* _WHAT IS EXPECTED_
Give the number of lines in the material below that contain the word "agent". No other content is needed.

===== SUPPLIED INFORMATION =====

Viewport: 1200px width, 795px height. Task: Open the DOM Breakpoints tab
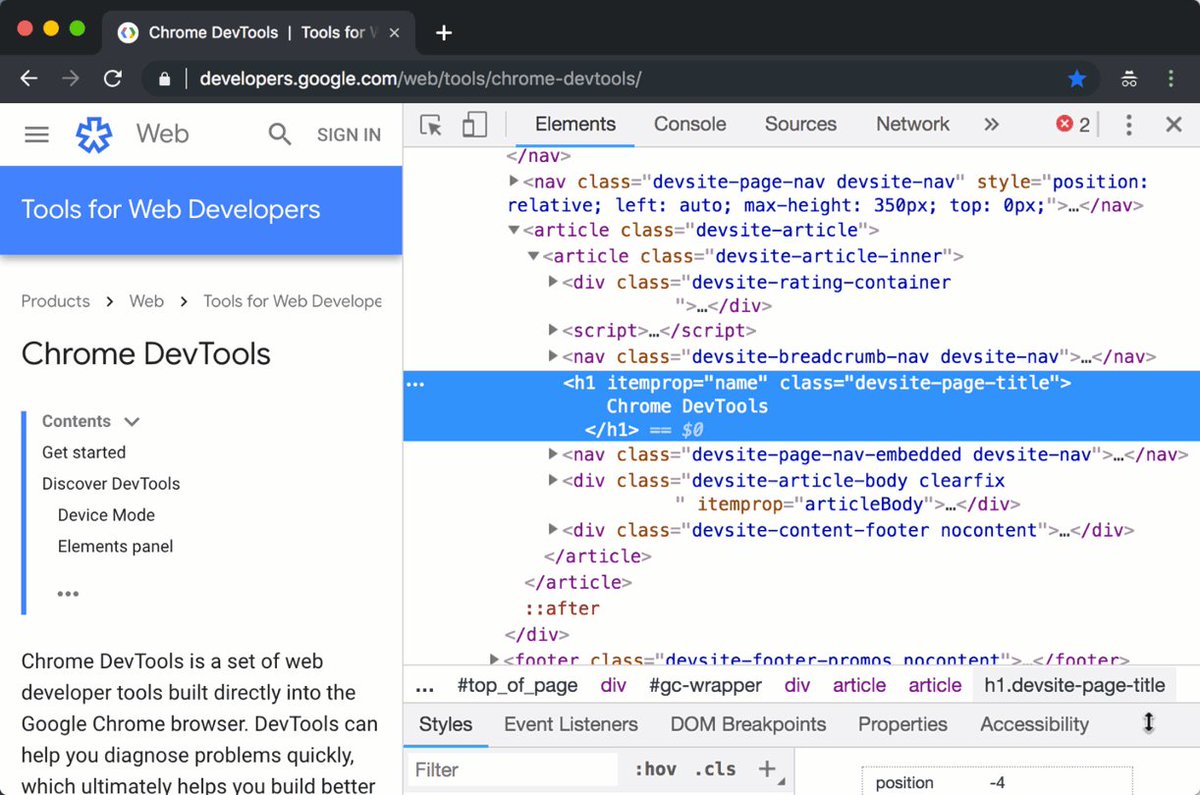(748, 723)
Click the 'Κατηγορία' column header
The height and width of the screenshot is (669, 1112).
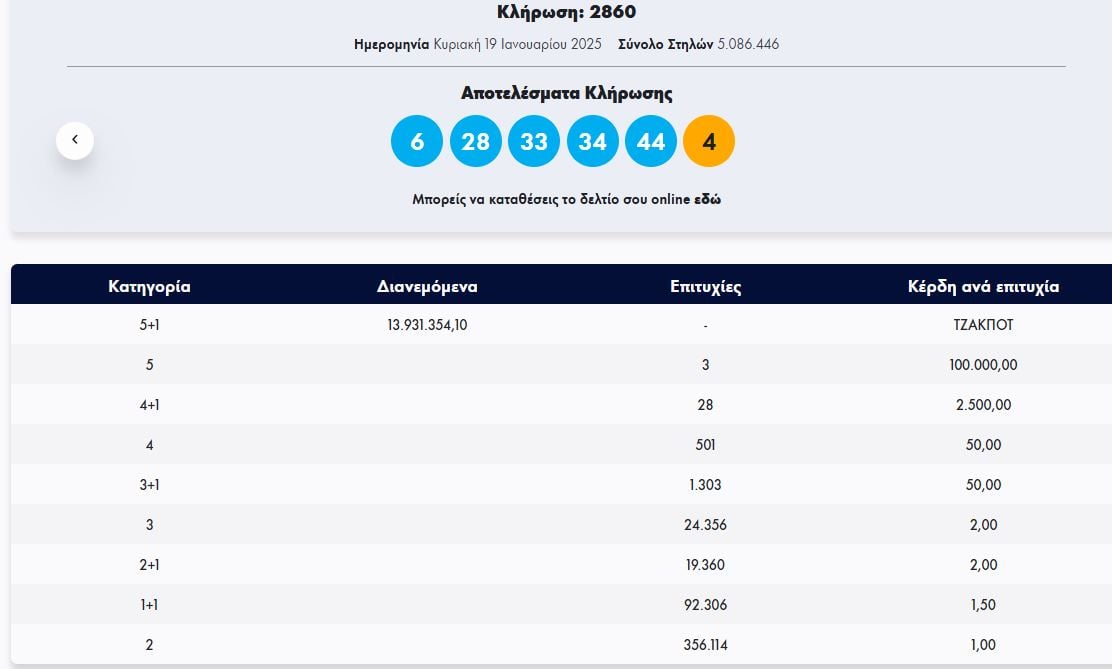pos(149,287)
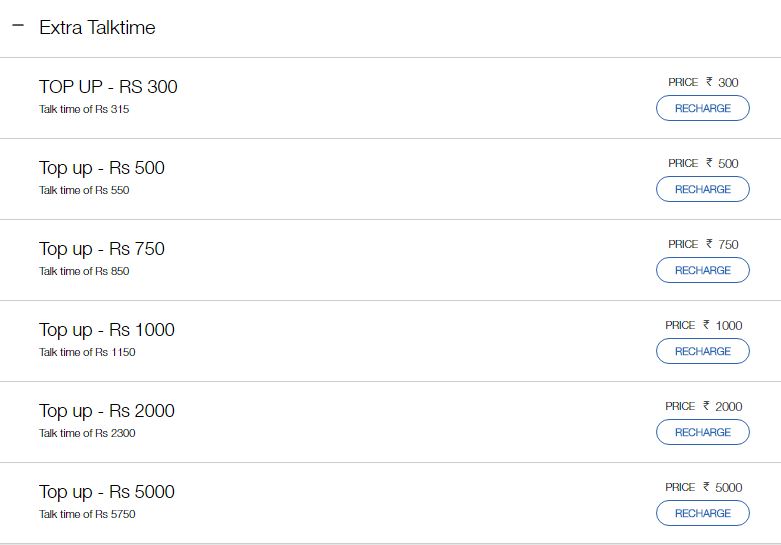Collapse the Extra Talktime section
Screen dimensions: 781x545
click(17, 26)
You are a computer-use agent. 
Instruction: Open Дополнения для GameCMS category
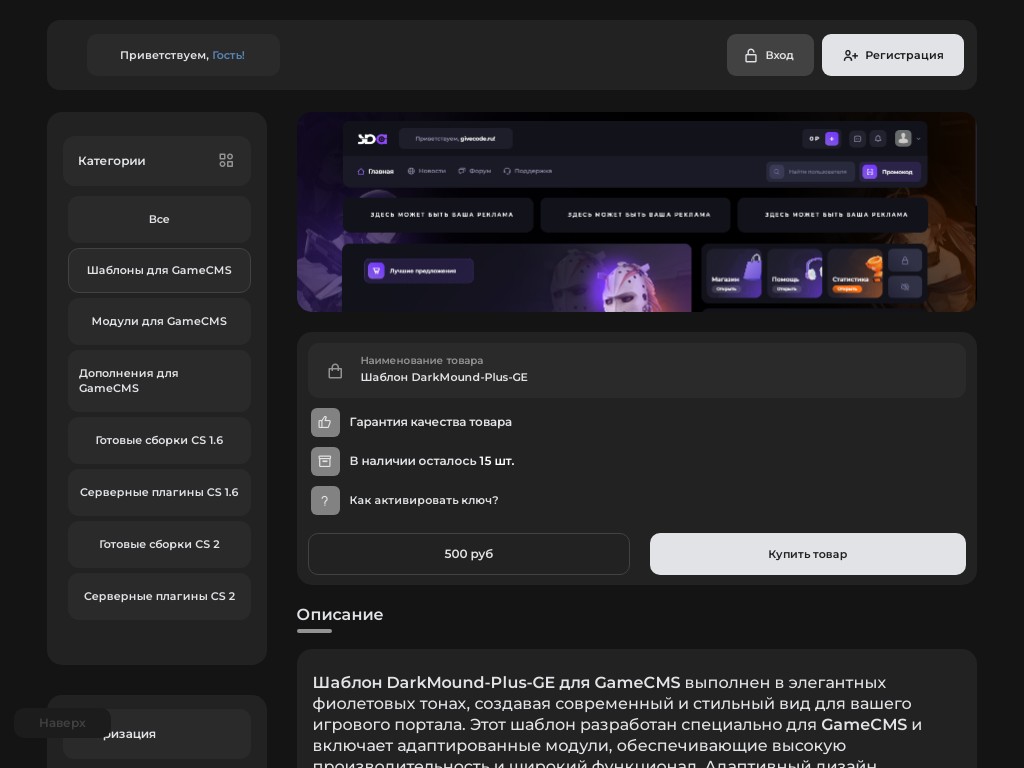159,380
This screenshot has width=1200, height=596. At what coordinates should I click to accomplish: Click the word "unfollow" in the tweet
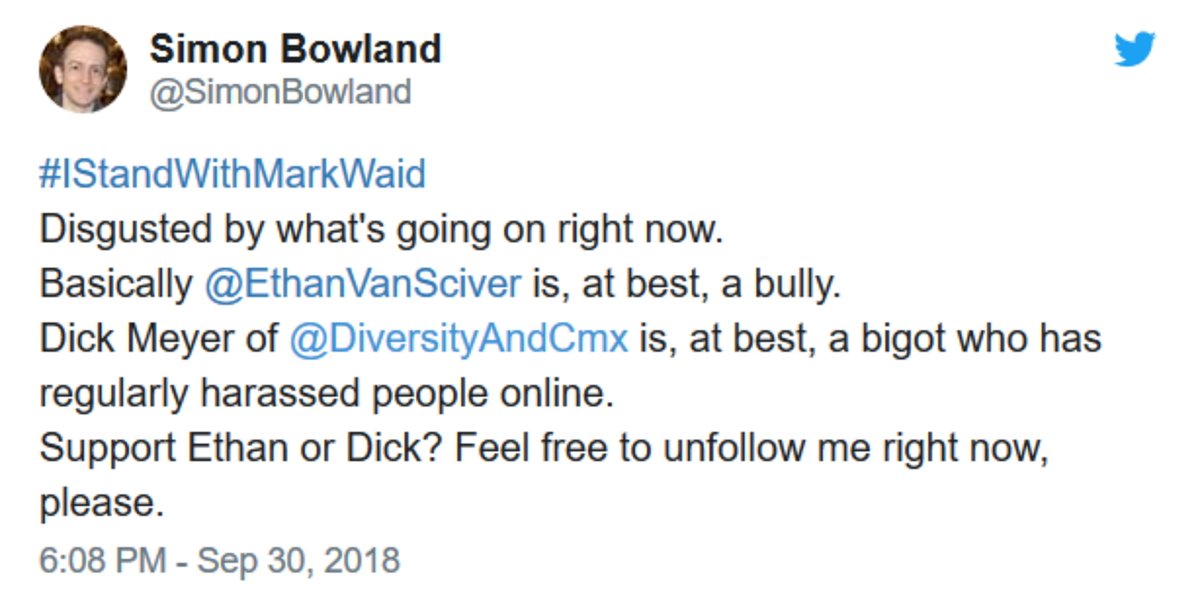735,449
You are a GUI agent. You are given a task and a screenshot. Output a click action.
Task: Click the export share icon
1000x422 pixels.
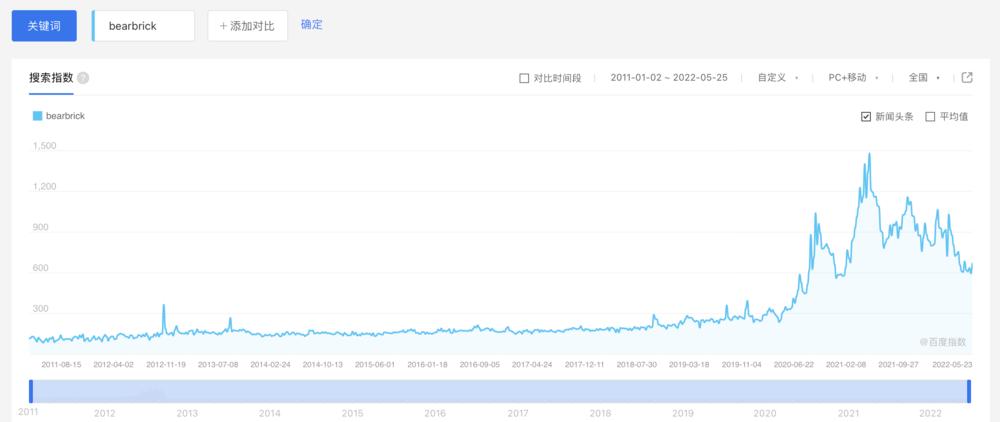pos(967,77)
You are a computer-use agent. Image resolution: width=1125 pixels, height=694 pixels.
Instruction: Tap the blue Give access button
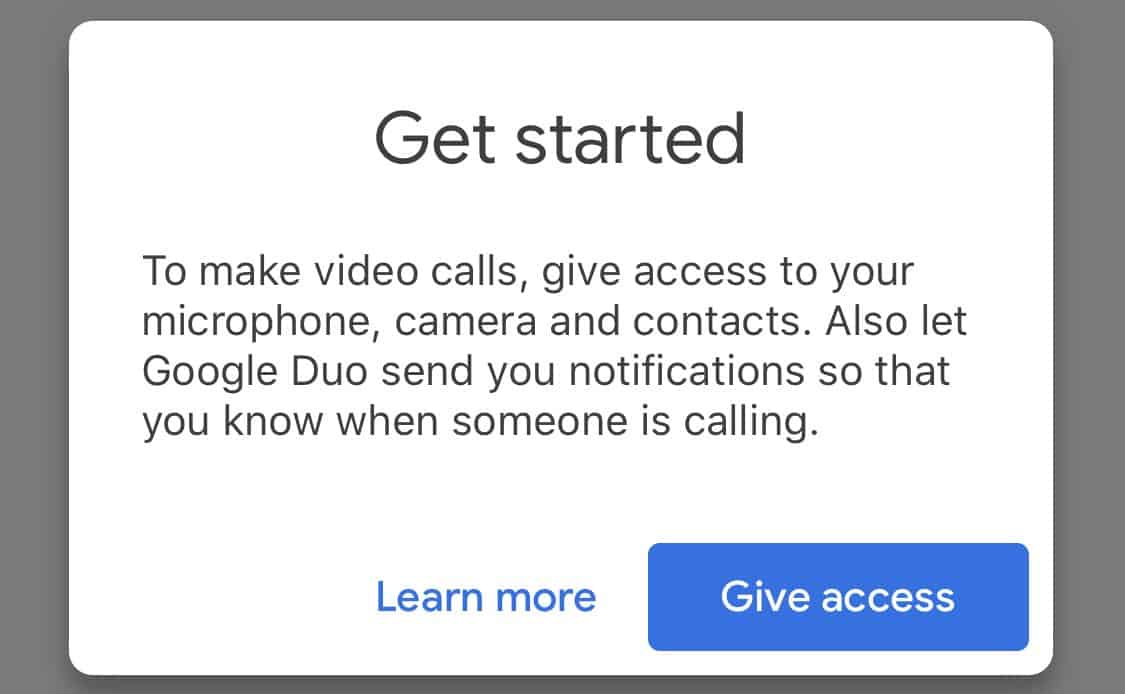coord(838,597)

=====

* _RESULT OF THE EXERCISE_
3